Work required: Comb the records below for the string "mail" and copy each line where it turns up.

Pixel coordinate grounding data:
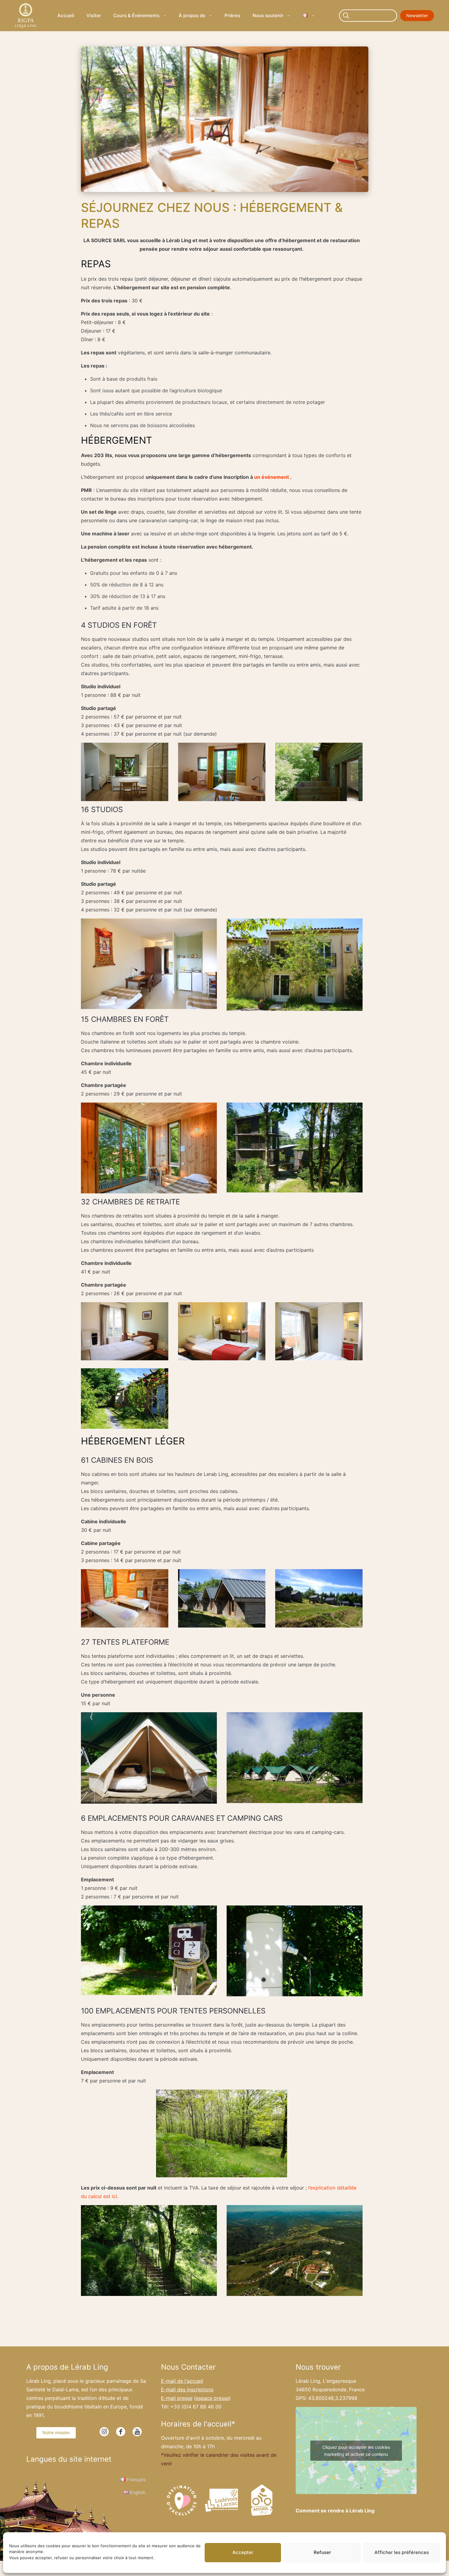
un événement (272, 477)
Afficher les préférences (401, 2552)
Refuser (322, 2552)
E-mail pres (176, 2398)
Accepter (242, 2552)
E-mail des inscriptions (187, 2389)
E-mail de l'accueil (182, 2381)
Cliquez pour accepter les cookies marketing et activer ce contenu (356, 2451)
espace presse (212, 2398)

Finished task:
E-mail pres (176, 2398)
E-mail des inscriptions (187, 2389)
E-mail de l'accueil (182, 2381)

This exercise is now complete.